● **The task**
Under this line are the records; repeat exactly the lines starting at the one containing "Click the RNA label pos(235,265)" and ending at the one containing "Click the farmer's straw hat", omitting pictures.

● **Data for this task**
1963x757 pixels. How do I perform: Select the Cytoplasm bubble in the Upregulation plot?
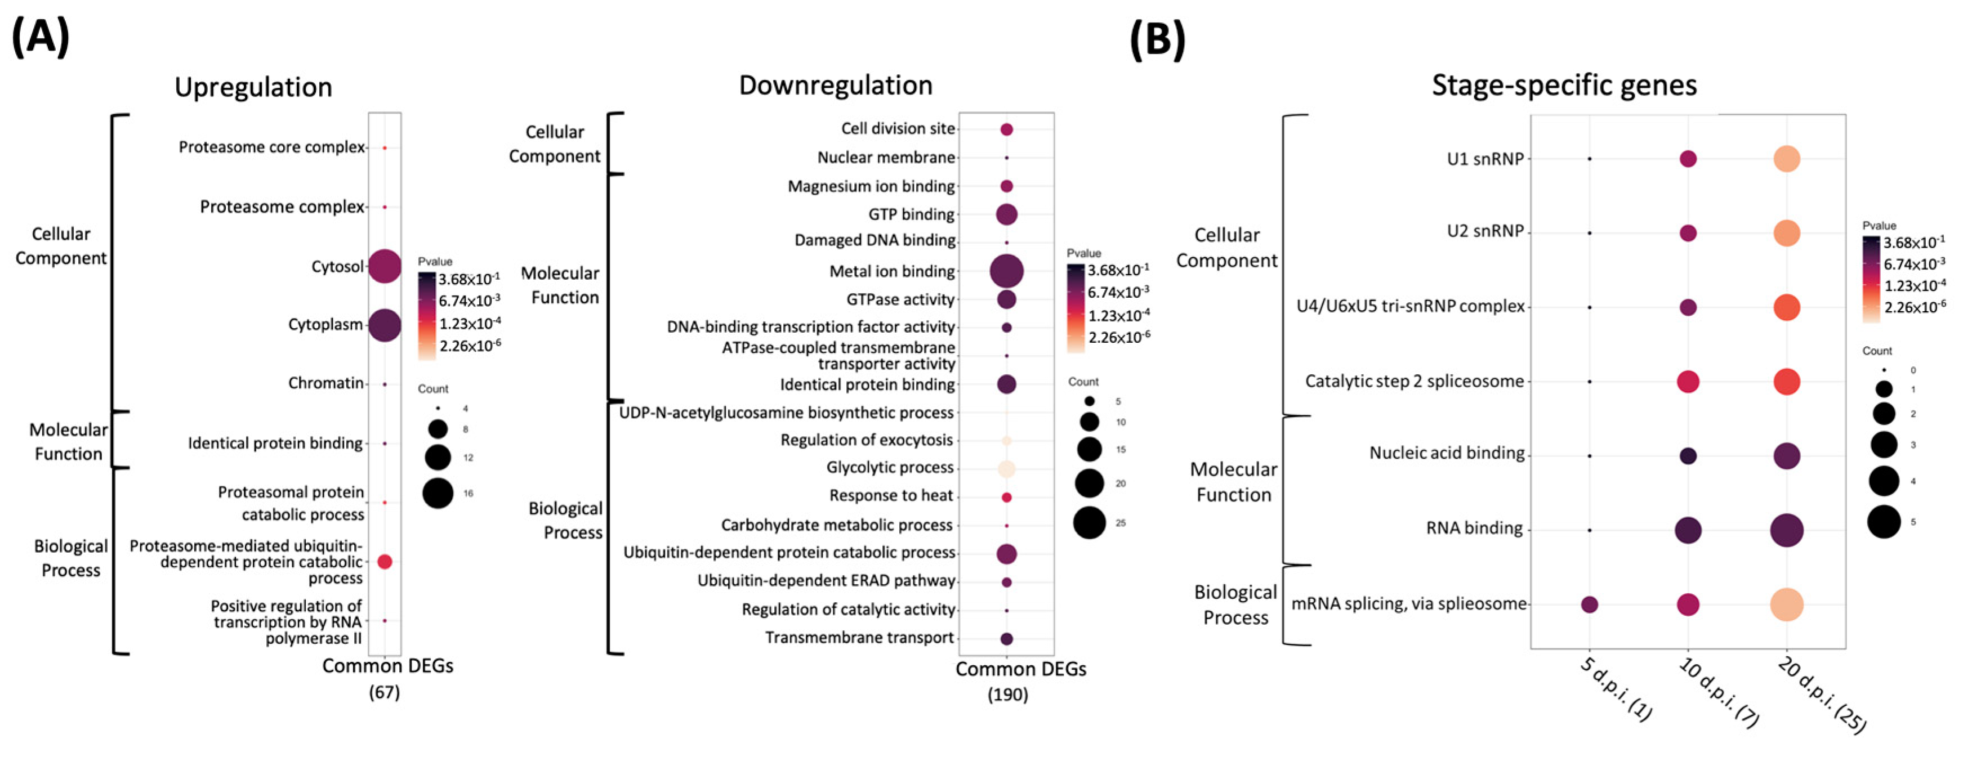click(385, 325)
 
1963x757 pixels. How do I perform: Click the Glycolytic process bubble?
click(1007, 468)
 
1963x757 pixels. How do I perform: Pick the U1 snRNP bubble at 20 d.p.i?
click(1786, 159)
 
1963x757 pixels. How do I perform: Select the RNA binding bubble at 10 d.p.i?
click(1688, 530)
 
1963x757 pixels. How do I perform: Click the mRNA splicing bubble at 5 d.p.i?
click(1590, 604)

* * *

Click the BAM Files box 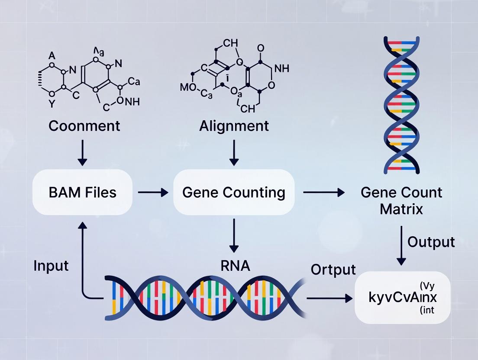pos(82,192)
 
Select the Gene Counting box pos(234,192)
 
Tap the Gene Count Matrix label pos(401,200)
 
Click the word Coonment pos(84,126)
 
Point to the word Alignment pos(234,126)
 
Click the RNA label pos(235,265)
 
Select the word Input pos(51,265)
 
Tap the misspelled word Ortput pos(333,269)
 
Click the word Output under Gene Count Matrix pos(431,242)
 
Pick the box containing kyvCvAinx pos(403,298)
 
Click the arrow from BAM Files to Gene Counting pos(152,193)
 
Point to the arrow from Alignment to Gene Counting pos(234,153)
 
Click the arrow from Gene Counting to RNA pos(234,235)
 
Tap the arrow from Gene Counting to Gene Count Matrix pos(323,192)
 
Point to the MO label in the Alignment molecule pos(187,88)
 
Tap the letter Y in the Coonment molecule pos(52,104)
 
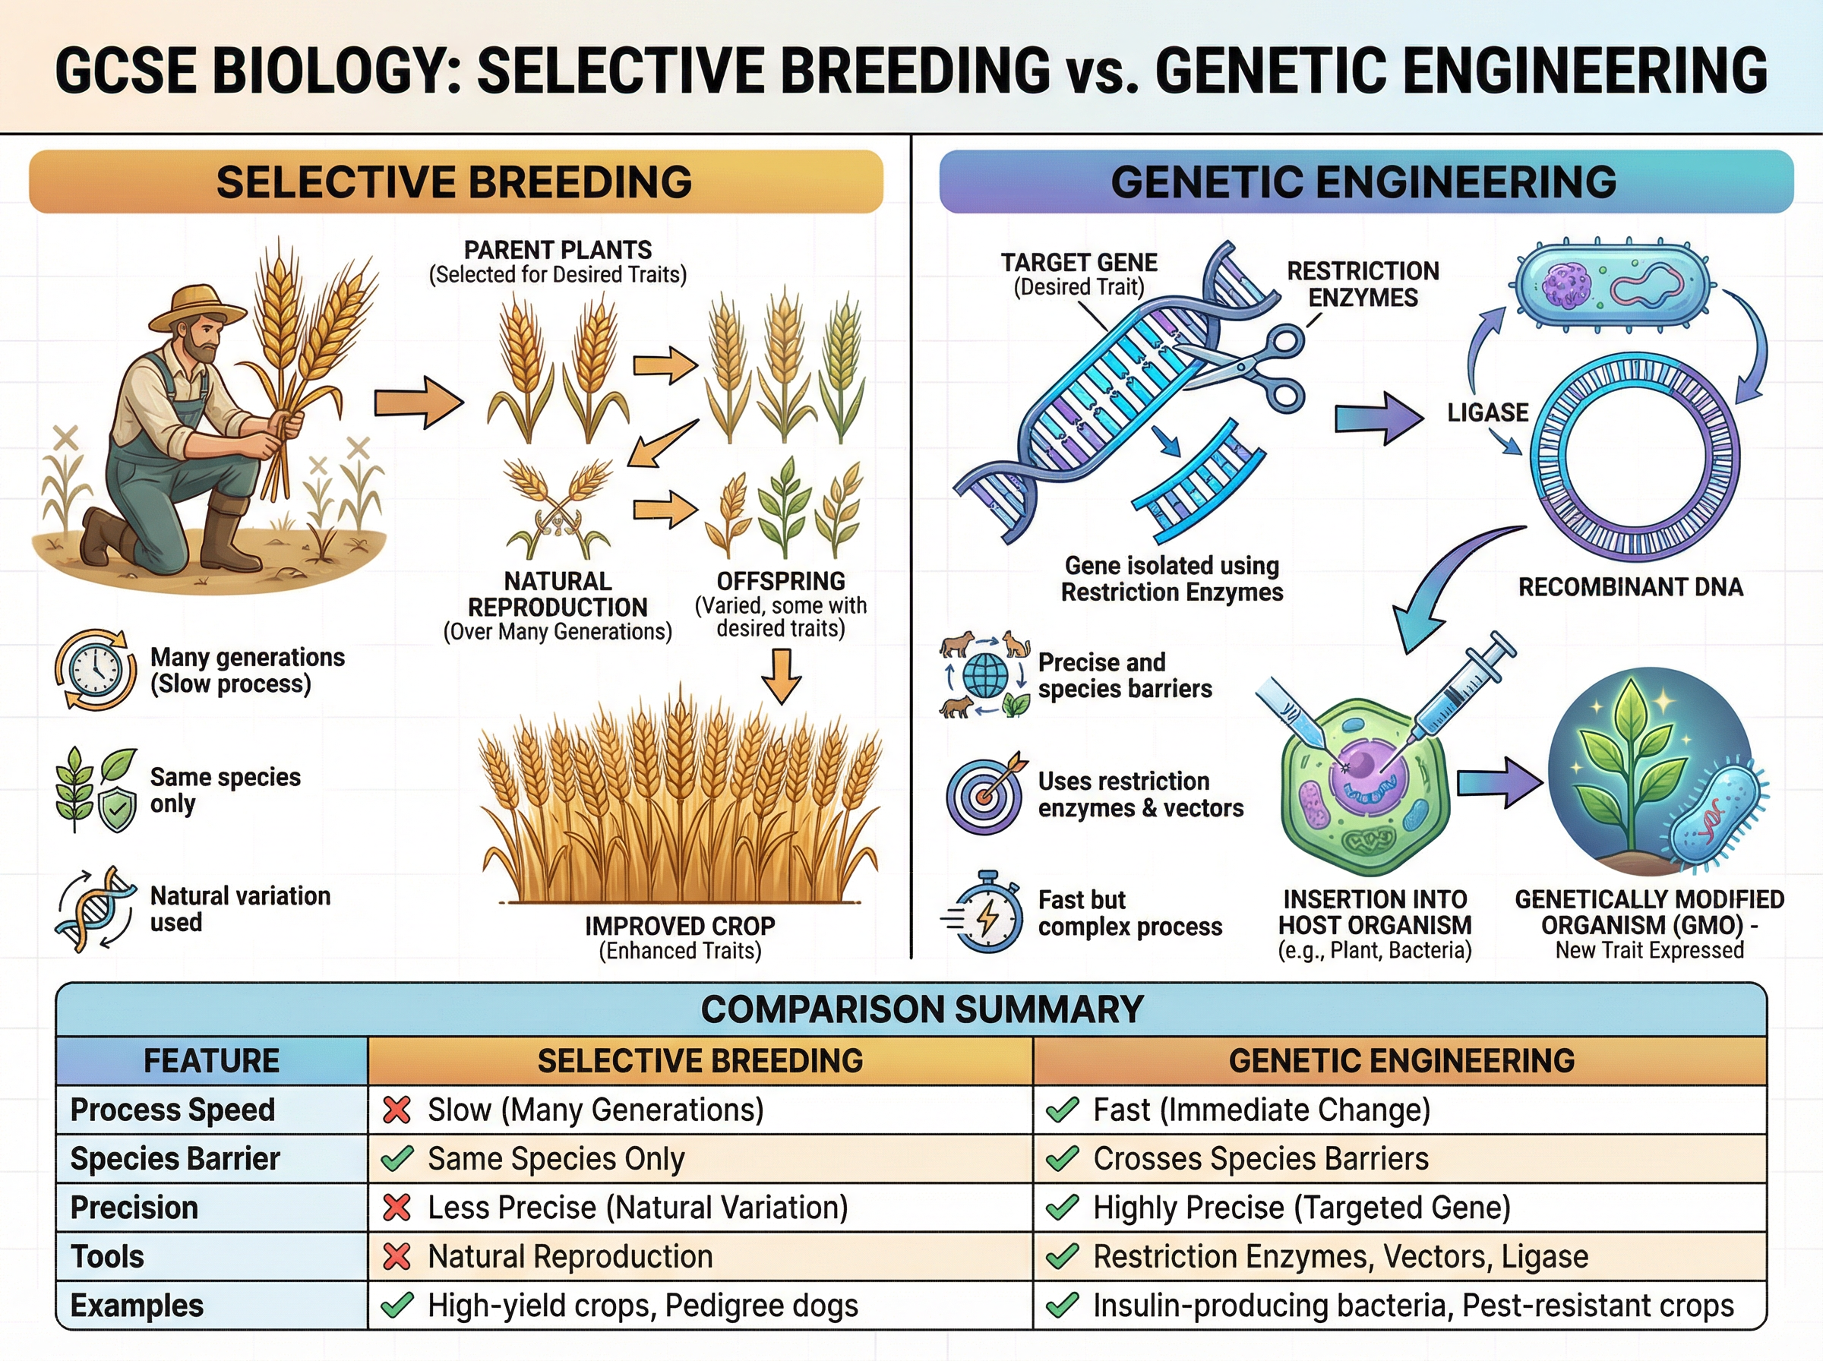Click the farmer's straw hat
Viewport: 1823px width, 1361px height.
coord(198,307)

● **Your response**
Click the RNA label pos(235,265)
 
Select the word Input pos(51,265)
 
Tap the misspelled word Ortput pos(333,269)
 
Click the word Output under Gene Count Matrix pos(431,242)
 
Pick the box containing kyvCvAinx pos(403,298)
 
Click the arrow from BAM Files to Gene Counting pos(152,193)
 
Point to the arrow from Alignment to Gene Counting pos(234,153)
 
Click the arrow from Gene Counting to RNA pos(234,235)
 
Tap the arrow from Gene Counting to Gene Count Matrix pos(323,192)
 
Point to the MO label in the Alignment molecule pos(187,88)
 
Tap the letter Y in the Coonment molecule pos(52,104)
 
Click the farmer's straw hat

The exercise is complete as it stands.